(Given records begins)

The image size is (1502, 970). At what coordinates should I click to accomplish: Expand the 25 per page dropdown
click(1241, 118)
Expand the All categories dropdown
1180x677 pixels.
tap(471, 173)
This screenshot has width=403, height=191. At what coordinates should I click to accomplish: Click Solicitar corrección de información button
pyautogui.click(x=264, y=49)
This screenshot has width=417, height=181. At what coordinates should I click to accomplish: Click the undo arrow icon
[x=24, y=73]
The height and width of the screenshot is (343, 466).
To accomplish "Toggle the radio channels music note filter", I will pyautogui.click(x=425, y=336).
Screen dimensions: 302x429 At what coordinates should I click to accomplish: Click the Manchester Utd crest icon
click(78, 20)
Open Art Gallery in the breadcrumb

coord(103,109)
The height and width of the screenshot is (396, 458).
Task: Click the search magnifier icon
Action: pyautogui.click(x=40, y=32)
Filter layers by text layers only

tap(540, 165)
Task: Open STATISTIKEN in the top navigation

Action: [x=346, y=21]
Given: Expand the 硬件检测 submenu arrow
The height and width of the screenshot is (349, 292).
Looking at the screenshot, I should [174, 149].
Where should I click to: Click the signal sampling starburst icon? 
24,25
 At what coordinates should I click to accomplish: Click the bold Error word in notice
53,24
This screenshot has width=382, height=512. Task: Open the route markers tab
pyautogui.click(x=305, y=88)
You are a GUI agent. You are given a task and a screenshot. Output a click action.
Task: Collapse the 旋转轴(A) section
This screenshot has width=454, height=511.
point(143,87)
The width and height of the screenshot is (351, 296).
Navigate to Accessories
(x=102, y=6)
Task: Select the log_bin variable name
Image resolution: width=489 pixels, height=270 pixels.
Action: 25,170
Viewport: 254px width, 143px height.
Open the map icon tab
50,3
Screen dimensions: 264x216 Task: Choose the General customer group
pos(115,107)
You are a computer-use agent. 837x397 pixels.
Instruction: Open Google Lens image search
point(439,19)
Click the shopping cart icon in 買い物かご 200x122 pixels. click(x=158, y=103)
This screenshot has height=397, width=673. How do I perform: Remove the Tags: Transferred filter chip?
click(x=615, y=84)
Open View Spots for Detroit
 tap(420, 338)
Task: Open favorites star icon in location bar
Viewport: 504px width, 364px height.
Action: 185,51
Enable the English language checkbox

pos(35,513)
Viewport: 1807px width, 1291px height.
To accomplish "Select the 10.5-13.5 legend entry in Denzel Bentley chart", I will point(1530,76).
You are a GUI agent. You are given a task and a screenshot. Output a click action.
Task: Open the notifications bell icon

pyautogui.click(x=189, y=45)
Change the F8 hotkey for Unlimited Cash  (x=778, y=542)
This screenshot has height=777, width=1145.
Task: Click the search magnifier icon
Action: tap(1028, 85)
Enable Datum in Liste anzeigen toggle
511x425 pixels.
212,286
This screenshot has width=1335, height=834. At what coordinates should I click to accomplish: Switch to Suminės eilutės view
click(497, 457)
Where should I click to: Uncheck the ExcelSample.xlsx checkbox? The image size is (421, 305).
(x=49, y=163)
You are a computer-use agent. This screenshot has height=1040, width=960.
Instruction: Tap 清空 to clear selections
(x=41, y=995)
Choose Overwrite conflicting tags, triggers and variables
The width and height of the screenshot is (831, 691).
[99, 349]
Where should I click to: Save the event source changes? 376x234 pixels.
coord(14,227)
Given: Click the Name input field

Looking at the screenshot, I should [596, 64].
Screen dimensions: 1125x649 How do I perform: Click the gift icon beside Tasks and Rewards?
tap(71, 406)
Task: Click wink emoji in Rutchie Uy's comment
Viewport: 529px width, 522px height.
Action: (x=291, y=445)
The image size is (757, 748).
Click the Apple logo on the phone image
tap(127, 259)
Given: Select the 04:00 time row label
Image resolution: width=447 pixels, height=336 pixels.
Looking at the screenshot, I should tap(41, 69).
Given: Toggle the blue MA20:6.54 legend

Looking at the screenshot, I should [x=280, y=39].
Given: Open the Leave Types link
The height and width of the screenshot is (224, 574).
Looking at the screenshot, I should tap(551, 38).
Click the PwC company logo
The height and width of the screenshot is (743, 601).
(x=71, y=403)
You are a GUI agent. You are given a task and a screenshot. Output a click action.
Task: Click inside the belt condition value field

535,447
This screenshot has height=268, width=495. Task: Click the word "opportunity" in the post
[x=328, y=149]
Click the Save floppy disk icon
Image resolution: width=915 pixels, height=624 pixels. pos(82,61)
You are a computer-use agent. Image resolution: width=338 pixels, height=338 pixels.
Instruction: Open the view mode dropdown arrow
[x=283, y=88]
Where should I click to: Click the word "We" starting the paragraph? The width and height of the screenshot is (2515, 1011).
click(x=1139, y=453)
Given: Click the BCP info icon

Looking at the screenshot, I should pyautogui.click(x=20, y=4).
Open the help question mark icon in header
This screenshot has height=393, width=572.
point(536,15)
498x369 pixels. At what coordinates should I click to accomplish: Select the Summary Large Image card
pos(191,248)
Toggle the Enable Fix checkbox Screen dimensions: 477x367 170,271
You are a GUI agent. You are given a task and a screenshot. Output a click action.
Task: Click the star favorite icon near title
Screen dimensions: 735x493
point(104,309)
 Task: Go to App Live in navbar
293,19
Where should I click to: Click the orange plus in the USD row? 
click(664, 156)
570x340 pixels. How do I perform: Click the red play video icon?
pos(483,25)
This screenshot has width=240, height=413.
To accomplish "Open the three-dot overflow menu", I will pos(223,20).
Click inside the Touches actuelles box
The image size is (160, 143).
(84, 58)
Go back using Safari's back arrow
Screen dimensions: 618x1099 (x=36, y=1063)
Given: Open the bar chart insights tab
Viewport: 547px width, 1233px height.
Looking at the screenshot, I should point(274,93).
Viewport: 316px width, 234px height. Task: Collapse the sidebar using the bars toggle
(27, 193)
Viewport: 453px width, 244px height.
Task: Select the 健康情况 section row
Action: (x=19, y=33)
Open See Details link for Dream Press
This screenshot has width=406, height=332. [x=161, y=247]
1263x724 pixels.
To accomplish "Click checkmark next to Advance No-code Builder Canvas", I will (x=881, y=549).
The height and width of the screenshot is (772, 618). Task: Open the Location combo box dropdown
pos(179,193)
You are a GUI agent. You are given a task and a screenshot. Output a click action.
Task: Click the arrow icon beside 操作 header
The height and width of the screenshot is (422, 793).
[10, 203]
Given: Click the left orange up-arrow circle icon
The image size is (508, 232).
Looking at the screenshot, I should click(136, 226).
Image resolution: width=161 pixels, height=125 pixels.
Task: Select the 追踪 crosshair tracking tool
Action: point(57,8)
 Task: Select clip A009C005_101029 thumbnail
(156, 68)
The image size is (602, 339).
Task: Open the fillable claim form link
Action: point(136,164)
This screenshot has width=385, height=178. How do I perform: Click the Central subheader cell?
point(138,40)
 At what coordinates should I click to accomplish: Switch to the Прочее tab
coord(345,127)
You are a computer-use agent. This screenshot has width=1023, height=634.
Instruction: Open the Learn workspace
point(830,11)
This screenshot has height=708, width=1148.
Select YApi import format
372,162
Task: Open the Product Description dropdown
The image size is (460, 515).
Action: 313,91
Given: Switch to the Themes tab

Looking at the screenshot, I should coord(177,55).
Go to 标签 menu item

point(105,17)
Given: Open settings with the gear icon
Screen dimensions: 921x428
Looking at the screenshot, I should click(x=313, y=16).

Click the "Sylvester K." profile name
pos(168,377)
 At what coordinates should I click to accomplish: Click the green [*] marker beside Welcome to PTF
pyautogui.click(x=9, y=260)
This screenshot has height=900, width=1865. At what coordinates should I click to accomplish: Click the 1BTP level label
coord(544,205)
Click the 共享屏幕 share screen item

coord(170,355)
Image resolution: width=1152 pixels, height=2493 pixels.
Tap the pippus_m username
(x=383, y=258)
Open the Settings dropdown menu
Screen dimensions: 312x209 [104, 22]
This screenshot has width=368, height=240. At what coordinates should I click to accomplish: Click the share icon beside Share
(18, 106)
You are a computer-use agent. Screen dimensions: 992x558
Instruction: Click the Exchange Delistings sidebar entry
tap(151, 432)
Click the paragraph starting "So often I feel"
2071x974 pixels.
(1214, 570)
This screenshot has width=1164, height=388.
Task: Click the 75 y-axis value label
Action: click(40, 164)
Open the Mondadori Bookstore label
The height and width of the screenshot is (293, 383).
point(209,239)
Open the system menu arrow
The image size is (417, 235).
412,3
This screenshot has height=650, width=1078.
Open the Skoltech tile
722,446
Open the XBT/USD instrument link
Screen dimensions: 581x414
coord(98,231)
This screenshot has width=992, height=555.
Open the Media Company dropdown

(Given records ends)

| Problem statement |
Everything in the material above from the line that has "Enable Datum in Liste anzeigen toggle" through the line that has "Given: Select the 04:00 time row label" must be duplicated exactly, with no other lines given.

| Exercise result |
Enable Datum in Liste anzeigen toggle
511x425 pixels.
212,286
This screenshot has width=1335, height=834. At what coordinates should I click to accomplish: Switch to Suminės eilutės view
click(497, 457)
Where should I click to: Uncheck the ExcelSample.xlsx checkbox? The image size is (421, 305).
(x=49, y=163)
You are a computer-use agent. This screenshot has height=1040, width=960.
Instruction: Tap 清空 to clear selections
(x=41, y=995)
Choose Overwrite conflicting tags, triggers and variables
The width and height of the screenshot is (831, 691).
[99, 349]
Where should I click to: Save the event source changes? 376x234 pixels.
coord(14,227)
Given: Click the Name input field

Looking at the screenshot, I should [596, 64].
Screen dimensions: 1125x649 How do I perform: Click the gift icon beside Tasks and Rewards?
tap(71, 406)
Task: Click wink emoji in Rutchie Uy's comment
Viewport: 529px width, 522px height.
Action: (x=291, y=445)
The image size is (757, 748).
Click the Apple logo on the phone image
tap(127, 259)
Given: Select the 04:00 time row label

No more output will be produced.